A prática da leitura impacta o cérebro de maneiras que vão além do simples aprendizado de decodificação de textos. Um recente estudo, publicado na revista Cortex, revela que a leitura altera a maneira como percebemos sons. Os pesquisadores observaram que indivíduos com formação em leitura ativam uma área específica no hemisfério direito do cérebro ao processar palavras faladas desconhecidas, enquanto aqueles que não tiveram acesso à educação formal em leitura não apresentam atividade nessa região. Essa descoberta indica uma diferença significativa em como o cérebro estrutura o processamento auditivo.

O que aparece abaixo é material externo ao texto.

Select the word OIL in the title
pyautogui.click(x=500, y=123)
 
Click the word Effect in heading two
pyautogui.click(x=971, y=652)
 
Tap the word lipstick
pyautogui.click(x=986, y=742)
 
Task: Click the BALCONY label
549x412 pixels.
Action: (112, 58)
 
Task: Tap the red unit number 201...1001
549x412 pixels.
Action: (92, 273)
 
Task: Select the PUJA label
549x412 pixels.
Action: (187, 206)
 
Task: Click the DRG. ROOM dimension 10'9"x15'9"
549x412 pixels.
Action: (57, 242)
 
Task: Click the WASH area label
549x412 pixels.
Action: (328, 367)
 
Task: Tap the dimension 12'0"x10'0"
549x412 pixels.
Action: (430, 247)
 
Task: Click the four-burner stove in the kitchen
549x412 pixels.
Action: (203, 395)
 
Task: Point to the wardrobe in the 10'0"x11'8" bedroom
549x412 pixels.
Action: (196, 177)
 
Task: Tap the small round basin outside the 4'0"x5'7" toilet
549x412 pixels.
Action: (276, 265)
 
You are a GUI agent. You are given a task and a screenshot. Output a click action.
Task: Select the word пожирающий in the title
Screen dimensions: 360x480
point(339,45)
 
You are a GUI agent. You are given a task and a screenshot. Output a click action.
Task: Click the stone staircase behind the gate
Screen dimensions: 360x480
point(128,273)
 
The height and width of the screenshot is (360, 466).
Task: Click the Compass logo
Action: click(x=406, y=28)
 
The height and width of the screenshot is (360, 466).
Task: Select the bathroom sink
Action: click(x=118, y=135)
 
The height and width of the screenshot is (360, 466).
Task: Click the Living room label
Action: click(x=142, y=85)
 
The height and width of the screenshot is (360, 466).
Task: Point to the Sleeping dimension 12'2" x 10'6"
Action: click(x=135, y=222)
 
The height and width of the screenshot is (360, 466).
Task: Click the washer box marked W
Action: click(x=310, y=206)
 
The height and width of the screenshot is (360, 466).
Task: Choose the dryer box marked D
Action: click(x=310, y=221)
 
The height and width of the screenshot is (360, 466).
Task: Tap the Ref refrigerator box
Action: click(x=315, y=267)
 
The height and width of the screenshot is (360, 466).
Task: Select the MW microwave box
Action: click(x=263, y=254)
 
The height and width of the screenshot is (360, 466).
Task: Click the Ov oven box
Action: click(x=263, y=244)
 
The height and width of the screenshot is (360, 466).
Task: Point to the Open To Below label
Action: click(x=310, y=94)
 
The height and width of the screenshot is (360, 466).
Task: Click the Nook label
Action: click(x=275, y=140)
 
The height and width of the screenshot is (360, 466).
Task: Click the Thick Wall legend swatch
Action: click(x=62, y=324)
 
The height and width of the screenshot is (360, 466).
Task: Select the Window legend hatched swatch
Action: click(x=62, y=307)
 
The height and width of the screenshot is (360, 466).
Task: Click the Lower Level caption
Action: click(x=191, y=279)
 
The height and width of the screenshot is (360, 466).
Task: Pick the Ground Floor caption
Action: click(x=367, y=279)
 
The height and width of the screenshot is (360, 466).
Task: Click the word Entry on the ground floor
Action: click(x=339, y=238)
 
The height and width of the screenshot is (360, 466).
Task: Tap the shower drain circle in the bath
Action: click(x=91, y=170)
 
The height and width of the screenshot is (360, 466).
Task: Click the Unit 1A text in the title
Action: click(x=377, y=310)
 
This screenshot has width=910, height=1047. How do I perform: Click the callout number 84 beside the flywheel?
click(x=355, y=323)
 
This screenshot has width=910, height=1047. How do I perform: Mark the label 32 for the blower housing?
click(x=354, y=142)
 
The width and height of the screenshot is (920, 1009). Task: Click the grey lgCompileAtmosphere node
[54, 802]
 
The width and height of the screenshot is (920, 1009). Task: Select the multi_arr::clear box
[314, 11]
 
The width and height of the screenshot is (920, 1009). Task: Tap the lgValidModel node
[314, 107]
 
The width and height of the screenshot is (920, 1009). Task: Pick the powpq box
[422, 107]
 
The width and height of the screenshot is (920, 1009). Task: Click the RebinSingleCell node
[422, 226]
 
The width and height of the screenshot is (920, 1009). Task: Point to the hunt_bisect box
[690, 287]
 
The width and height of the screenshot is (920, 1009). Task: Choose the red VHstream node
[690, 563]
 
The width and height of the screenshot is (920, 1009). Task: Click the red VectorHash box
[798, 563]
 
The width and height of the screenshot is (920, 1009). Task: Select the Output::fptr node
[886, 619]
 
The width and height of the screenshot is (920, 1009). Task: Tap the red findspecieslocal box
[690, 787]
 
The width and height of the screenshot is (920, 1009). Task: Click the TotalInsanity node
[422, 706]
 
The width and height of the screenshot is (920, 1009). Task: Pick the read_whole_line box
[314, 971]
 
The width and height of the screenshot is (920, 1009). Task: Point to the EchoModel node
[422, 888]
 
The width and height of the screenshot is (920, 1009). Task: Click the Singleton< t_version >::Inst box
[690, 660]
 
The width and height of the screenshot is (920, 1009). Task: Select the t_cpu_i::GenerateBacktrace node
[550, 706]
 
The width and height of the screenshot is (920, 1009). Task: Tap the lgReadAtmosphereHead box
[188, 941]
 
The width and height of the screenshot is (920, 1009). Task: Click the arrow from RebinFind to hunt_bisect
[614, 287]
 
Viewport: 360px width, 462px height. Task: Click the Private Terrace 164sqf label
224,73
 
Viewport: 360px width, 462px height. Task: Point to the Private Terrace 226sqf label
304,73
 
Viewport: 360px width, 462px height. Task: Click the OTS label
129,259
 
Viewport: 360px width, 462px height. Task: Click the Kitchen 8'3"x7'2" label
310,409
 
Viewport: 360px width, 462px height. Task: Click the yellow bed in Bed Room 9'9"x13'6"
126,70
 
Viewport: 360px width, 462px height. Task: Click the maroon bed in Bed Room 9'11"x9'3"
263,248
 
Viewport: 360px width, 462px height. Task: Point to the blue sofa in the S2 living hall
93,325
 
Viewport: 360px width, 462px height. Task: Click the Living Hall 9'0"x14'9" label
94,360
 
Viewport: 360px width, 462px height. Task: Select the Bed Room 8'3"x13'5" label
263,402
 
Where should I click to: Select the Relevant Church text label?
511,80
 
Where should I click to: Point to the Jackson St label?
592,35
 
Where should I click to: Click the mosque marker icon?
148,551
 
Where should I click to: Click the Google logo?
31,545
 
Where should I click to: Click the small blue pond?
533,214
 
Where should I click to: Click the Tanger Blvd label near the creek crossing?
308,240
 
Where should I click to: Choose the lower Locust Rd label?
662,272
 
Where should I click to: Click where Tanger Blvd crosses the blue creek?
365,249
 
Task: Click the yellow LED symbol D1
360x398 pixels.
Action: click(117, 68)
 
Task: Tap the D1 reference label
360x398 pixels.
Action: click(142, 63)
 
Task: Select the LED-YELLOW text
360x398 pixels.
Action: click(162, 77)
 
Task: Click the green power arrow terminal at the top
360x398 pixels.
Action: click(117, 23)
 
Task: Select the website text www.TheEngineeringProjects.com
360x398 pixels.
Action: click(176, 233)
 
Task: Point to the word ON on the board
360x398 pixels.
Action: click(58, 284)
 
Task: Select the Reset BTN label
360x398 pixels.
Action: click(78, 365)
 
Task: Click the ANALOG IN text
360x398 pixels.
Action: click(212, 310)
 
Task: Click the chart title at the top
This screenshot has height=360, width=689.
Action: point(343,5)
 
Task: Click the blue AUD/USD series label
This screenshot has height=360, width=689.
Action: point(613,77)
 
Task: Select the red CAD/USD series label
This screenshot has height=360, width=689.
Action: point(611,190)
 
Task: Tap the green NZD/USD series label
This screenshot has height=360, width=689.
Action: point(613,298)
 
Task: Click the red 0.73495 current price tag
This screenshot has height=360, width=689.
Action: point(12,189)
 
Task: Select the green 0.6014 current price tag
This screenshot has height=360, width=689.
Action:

A pesquisa foi conduzida pela neurocientista cognitiva Mariana P. Nucci, da Universidade de São Paulo, e envolveu três categorias de participantes: 23 jovens adultos com alta escolaridade, 21 adultos mais velhos também com nível elevado de educação e 15 idosos considerados analfabetos funcionais. Este último grupo é composto por pessoas que conseguem reconhecer letras ou sinais comuns, mas têm dificuldade em ler e compreender textos longos. Todos os participantes realizaram um exame de ressonância magnética funcional (fMRI) enquanto faziam dois tipos de tarefas auditivas.
Na primeira tarefa, os participantes ouviram uma palavra específica dentro de uma narrativa em português, sua língua nativa, podendo usar o contexto para ajudar na identificação. Na segunda tarefa, repetiram o exercício em japonês — um idioma desconhecido para todos eles — sem qualquer fio narrativo ou significado claro, apenas uma sequência contínua de sons aleatórios. Nos testes realizados em português, os resultados foram semelhantes entre os grupos; os adultos funcionalmente analfabetos identificaram a palavra alvo cerca de 90% das vezes. No entanto, ao escutar japonês, as diferenças se tornaram evidentes: o grupo de analfabetos funcionais acertou apenas 17% das tentativas, enquanto adultos mais velhos com escolaridade elevada conseguiram identificar a palavra-alvo em 48%, e os jovens adultos alfabetizados obtiveram um desempenho de 75%.
Durante a tarefa em japonês, os idosos com alto nível educacional ativaram uma área conhecida como giro frontal inferior direito, localizada próxima à têmpora no lado direito do cérebro. Essa região é considerada equivalente à área de Broca do hemisfério esquerdo, responsável pela compreensão da linguagem e produção da fala. Por outro lado, os adultos classificados como analfabetos funcionais não mostraram atividade nessa área específica. O desempenho nas tarefas correlacionou-se intimamente com as habilidades de leitura dos participantes, sugerindo uma relação direta entre alfabetização e processamento auditivo.
Os pesquisadores interpretam que essa área do cérebro aplica análise fonológica explícita aos sons ouvidos. Esse tipo de processamento é consciente e deliberado, sendo treinado especificamente pelo ensino da leitura. A consciência fonológica refere-se à habilidade de segmentar palavras em seus sons constituintes e manipulá-los mentalmente, algo que se observa quando se identifica rimas ou se conta sílabas. Um exemplo claro é a dificuldade em repetir uma palavra sem sentido corretamente; isso exige manter na memória de curto prazo uma sequência sonora sem apoio semântico, tarefa na qual adultos alfabetizados tendem a ter melhor desempenho do que aqueles sem formação. No estudo realizado, quando o significado não estava presente como orientação, os alfabetizados utilizaram um recurso neural adicional que não foi ativado pelos não alfabetizados.
Os autores reconhecem algumas limitações no estudo: o grupo de analfabetos funcionais era pequeno – apenas 15 indivíduos – e houve desafios para recrutar pessoas sem escolaridade formal dispostas a participar do exame por ressonância magnética. Além disso, esse grupo costuma ter menos recursos financeiros e maior exposição ao estresse crônico, fatores que podem influenciar o desenvolvimento cerebral. Apesar dessas limitações, os pesquisadores afirmam ter identificado uma diferença mensurável e localizável que surge especialmente na ausência de significado e que está diretamente relacionada à capacidade leitora dos indivíduos. Esse resultado é considerado mais robusto em comparação a muitas pesquisas anteriores na área.
Estudo publicado: Cortex — A alfabetização modula o envolvimento do giro frontal inferior direito no processamento fonológico da linguagem falada.